Anita Midha1, Jaimini Reens1, Anne Mathers1, Robert Craggs1, Alison Ward1, Philip Mallinder1, Donna Finch2, Matthew Sleeman2, Simon Cruwys1, Philip Kerry1

1AstraZeneca R&D Charnwood, Loughborough, East Midlands, UK, 2MedImmune Ltd, Cambridge, UK

IL-15 is a cytokine involved in the development of NK cells. In vivo IL-15 is normally presented in a cell-associated form bound to its high affinity receptor IL-15Rα. The biological activity of soluble IL-15 is enhanced by soluble IL-15Rα. When administered to mice, recombinant IL-15 induces splenomegaly with an associated increase in splenic NK1.1 cells.
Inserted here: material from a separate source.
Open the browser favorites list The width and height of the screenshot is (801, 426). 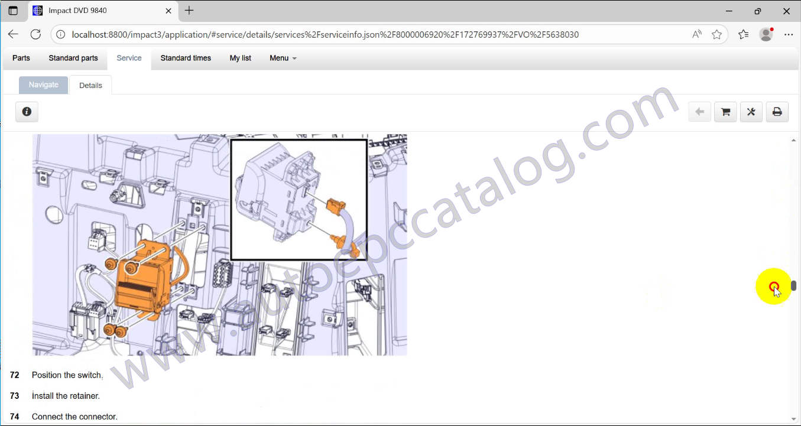pos(743,34)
Administration of IL-15/ IL-15Rα complex gives an enhanced response suggestive of a superagonist effect (Rubinstein, et al, 2006). We have further characterised the biological effects of soluble IL-15/IL-15Rα complex in mice using a surrogate fusion protein of human IL-15Rα sushi domain fused to IL-15 (IL-15/IL-15Rα fusion protein).
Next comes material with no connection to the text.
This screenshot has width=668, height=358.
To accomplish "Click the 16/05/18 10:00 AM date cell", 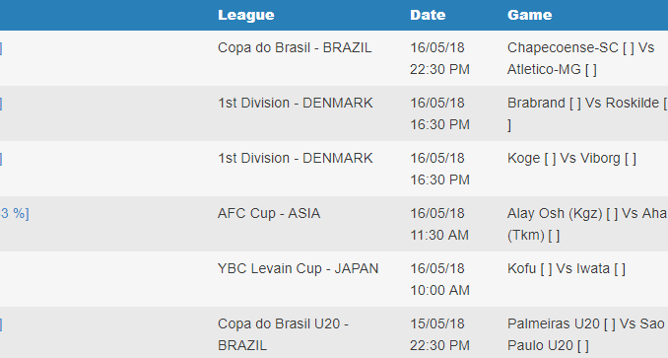I will (439, 279).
C57BL/6/J male mice (5/group) were dosed i.p. with PBS, human IL-15 (hIL-15) or IL-15/IL-15Rα fusion protein once daily for 3 days. Single cell suspensions were prepared from half the spleen and percentage NK1.1 positive cells were determined by flow cytometry. Histological sections of remaining spleen tissue and the sternums, were stained with haematoxylin & eosin (H & E)

IL-15/IL-15Rα fusion protein induced an increased spleen weight. This splenomegaly was associated with expansion of the red pulp, with increased numbers of progenitor cells, suggestive of haematopoiesis. IL-15/IL-15Rα fusion protein induced leucocytosis in peripheral blood, with increased numbers of large atypical lymphocyte-like cells, a subpopulation of which was shown, by immunohistochemistry and flow cytometry, to be NK1.1 positive cells. Flow cytometry analysis of spleen cell suspensions from these treated mice also had increased numbers of NK1.1 cells (Figure 1). IL-15/IL-15Rα fusion protein -treated mice also exhibited an increase in the M:E ratio (myeloid hyperplasia) in sternal bone marrow.
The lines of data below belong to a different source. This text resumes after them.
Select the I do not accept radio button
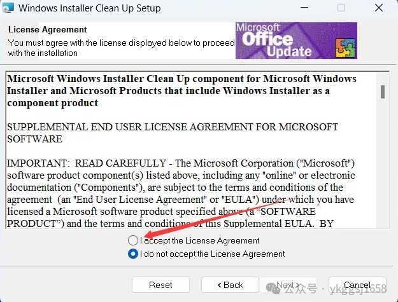The width and height of the screenshot is (398, 302). pos(133,254)
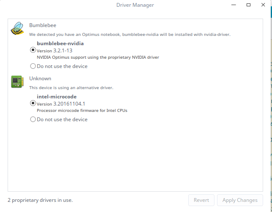This screenshot has width=272, height=212.
Task: Select the bumblebee-nvidia driver radio button
Action: tap(33, 50)
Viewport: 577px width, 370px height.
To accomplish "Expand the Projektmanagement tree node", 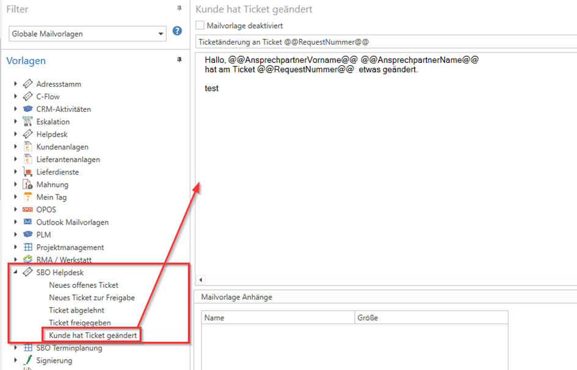I will [16, 247].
Figure 1. (a) NK 1.1 Expression on C57BL/6/J Mouse Spleen Cells, (b) Spleen weights relative to body weights

These data demonstrate that IL-15/IL-15Rα fusion protein not only mediates an increase in NK1.1 cells but also causes an increase in haematopoietic activity. This model may be of use to further investigate IL-15 as a potential disease target.

Rubinstein, MP, et al. Proc Natl Acad Sci . 2006, 103:9166-71.